Fábio Oliveira Santiago também comemora a atuação do trabalho na linha agroecológica, que possibilita uma produção maior em quantidade e qualidade. “Todo o suporte possibilita que façamos um investimento certo para não ter prejuízo adiante”, completa.
Fábio destaca que a atuação do programa permitiu que os agricultores do assentamento Dois Riachões, por exemplo, investissem na estrutura de beneficiamento das amêndoas do cacau e criassem até uma pequena fábrica de chocolate. “Conseguimos nos livrar da ação dos atravessadores e vendemos direto para as fábricas e para o público final”, comemora.
Ampliação em 2023
A expectativa dos gestores do projeto é que, ao longo do próximo ano, haja uma ampliação das famílias mapeadas e que novos critérios de participação sejam definidos. Para garantir que o projeto permaneça sustentável e que possa crescer, o projeto vem aplicando uma ferramenta que é a garantia solidária, onde as famílias de diferentes assentamentos se ajudam para garantir que o crédito investido volte a ajudar novos grupos.
Além do cacau, cultivado no sistema cabruca, os agricultores que integram o projeto também recebem suporte para investir na diversidade de culturas, como as bananas, pimenta do reino e outras (Foto: Ana Lee/Divulgação)
“O projeto possibilitou que pessoas que nunca conseguiam acessar crédito, pudessem fazer uso do recurso, então para garantir o pagamento, os vizinhos se unem para que não falte crédito para ninguém e, dessa forma, asseguramos uma inadimplência que fica inferior a 1%”, comemora Thais.
O relatório da ONG Tabôa apontou uma melhora de 38,9% na renda bruta média dos agricultores familiares que acessaram crédito na primeira rodada.
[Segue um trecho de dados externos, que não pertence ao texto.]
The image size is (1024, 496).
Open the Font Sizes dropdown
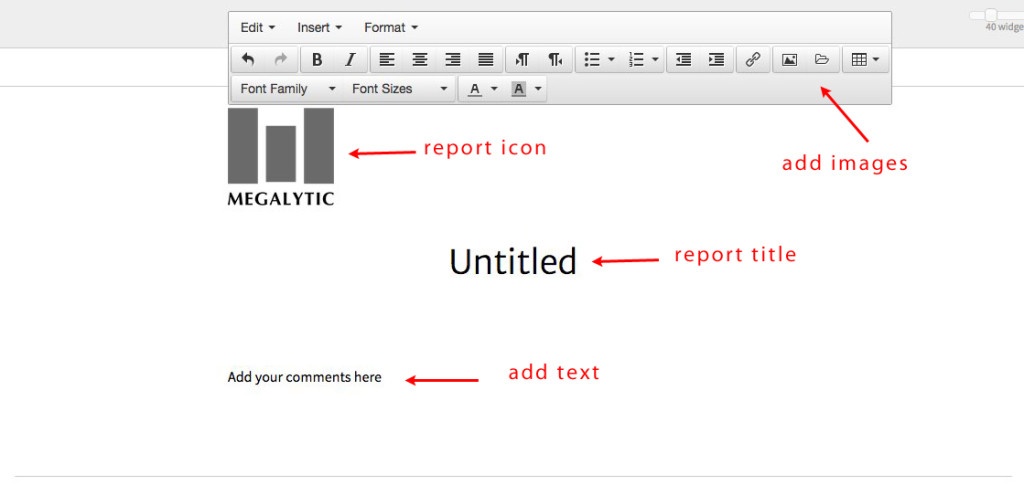click(x=400, y=89)
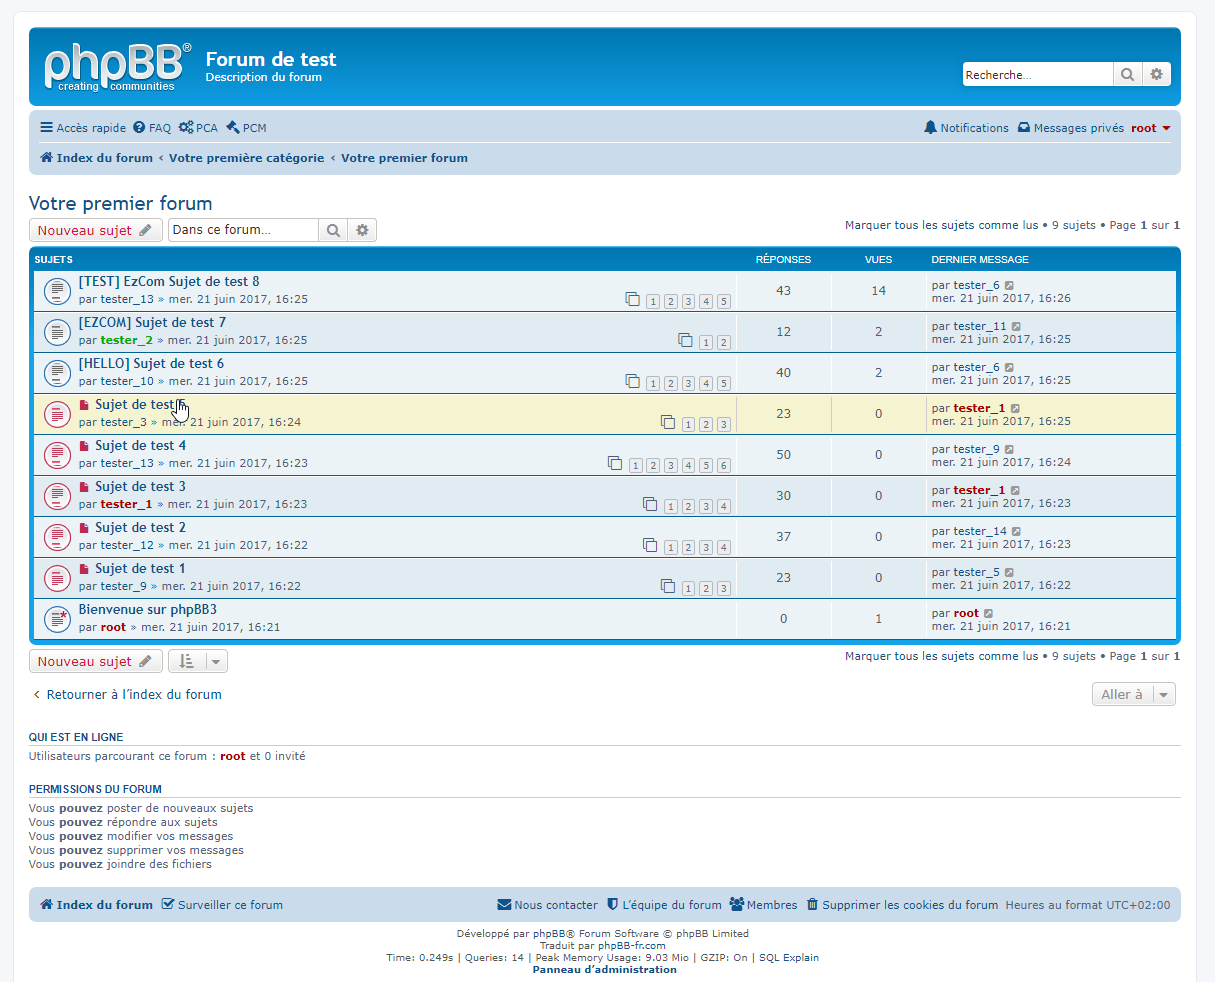This screenshot has height=982, width=1215.
Task: Click forum search gear icon beside Dans ce forum
Action: [x=362, y=230]
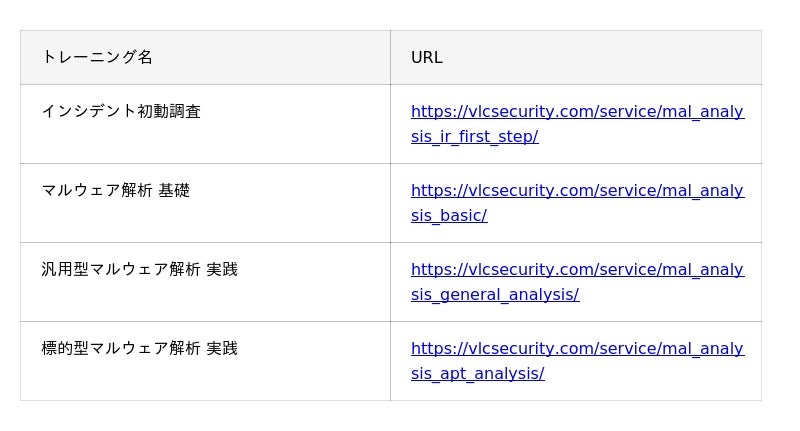
Task: Click the sis_basic/ second line of link
Action: tap(449, 216)
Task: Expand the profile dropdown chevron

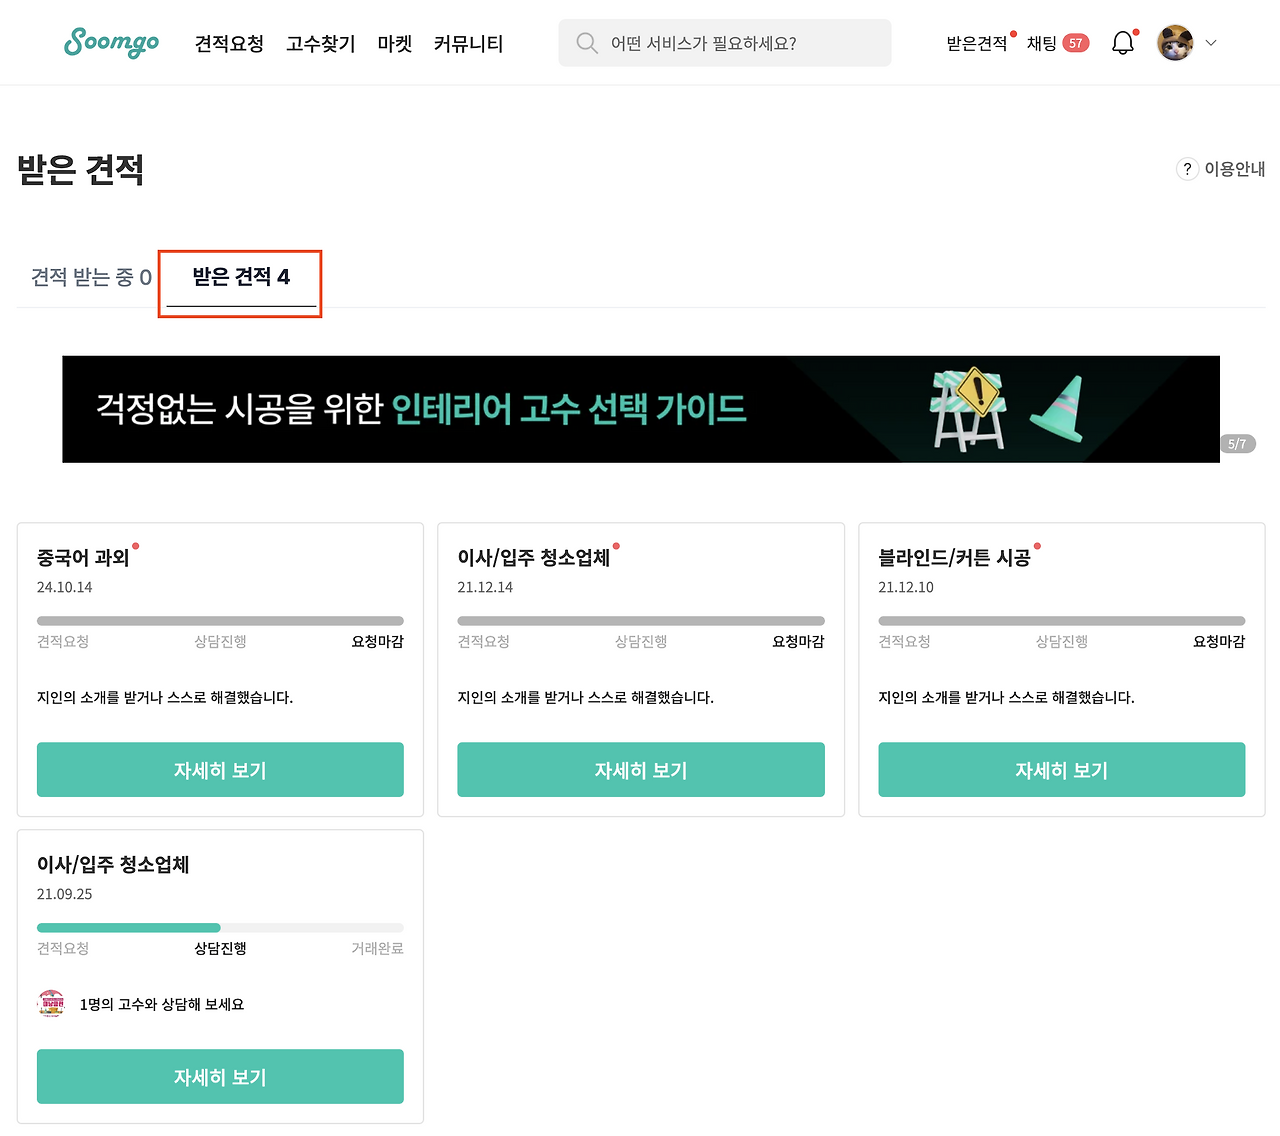Action: (x=1211, y=43)
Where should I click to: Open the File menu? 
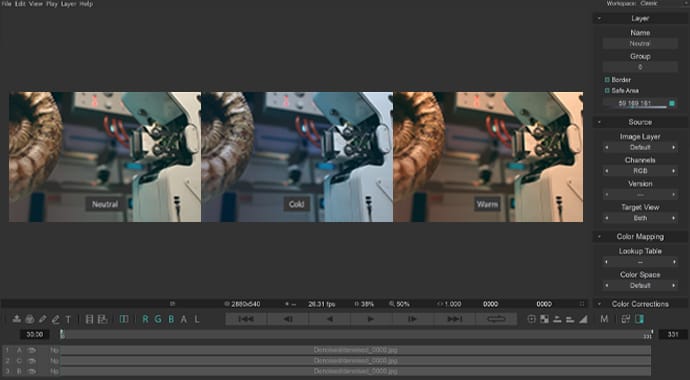(x=7, y=4)
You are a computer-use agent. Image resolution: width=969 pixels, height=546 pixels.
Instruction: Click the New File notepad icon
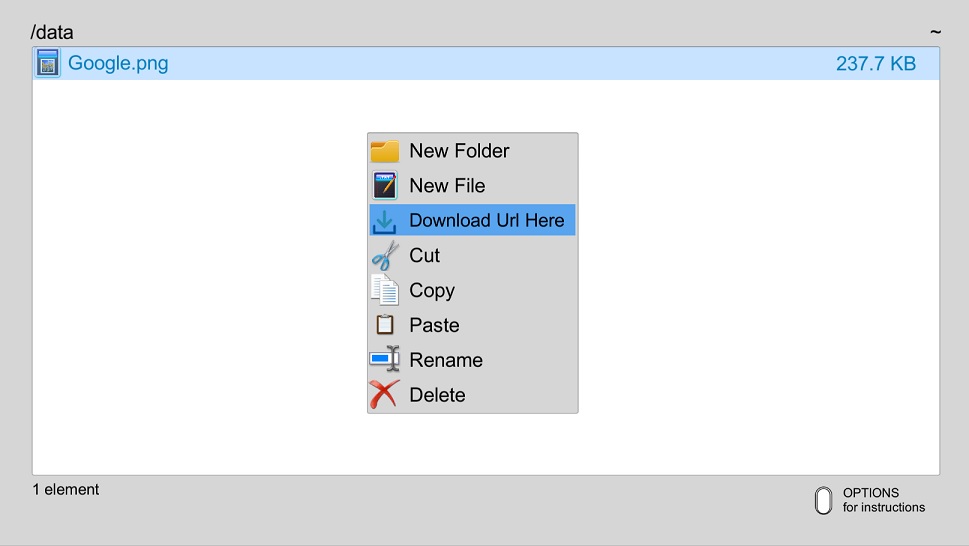click(384, 185)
O resultado é explicado pelo aumento da produtividade - que cresceu em média 36,2% - e da produção para o mercado de qualidade do cacau. Entre os que produziram cacau de qualidade, que é vendido com um prêmio sobre o preço da commodity no mercado, esse incremento foi ainda maior: 58,6%, em média. Nesse período, o número de produtores de cacau de qualidade saltou de 16 para 44, um crescimento de 157%.
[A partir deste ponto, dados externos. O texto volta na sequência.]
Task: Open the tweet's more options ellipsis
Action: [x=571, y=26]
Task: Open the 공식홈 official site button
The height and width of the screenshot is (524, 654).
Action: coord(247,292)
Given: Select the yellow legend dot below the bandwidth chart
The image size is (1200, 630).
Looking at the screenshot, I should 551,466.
"O CRA não foi feito para substituir as políticas públicas de financiamento rural, mas, sim como uma demonstração de que é possível criar processos mais inclusivos e simplificados de acesso ao crédito e, ao mesmo tempo, garantir baixa inadimplência", finaliza Roberto Vilela, diretor-executivo da Tabôa.
Para acessar os recursos, os produtores se comprometeram a não ter trabalho infantil e a preservar áreas de proteção permanente, como beira de rios e córregos,encostas e nascentes. Todos os agricultores produzem o cacau no sistema cabruca, em que o fruto é cultivado à sombra das árvores, mantendo a Mata Atlântica em pé. Estudo recente, resultado de uma parceria entre Arapyaú, Dengo Chocolates, World Resources Institute (WRI) e Universidade Estadual de Santa Cruz (UESC) mostrou que a cabruca é capaz de estocar, em média, 66 toneladas de carbono por hectare. Além do estoque de carbono, as cabrucas contribuem para a manutenção da biodiversidade e a oferta de água.
O programa incentivou também o empoderamento socioeconômico na agricultura familiar, com a inclusão de mulheres, jovens e assentados. Do total de beneficiados, um terço era mulheres e 75% assentados rurais. A maioria dos agricultores tinha uma propriedade de oito hectares e, quase metade, tinha jovens envolvidos na produção rural.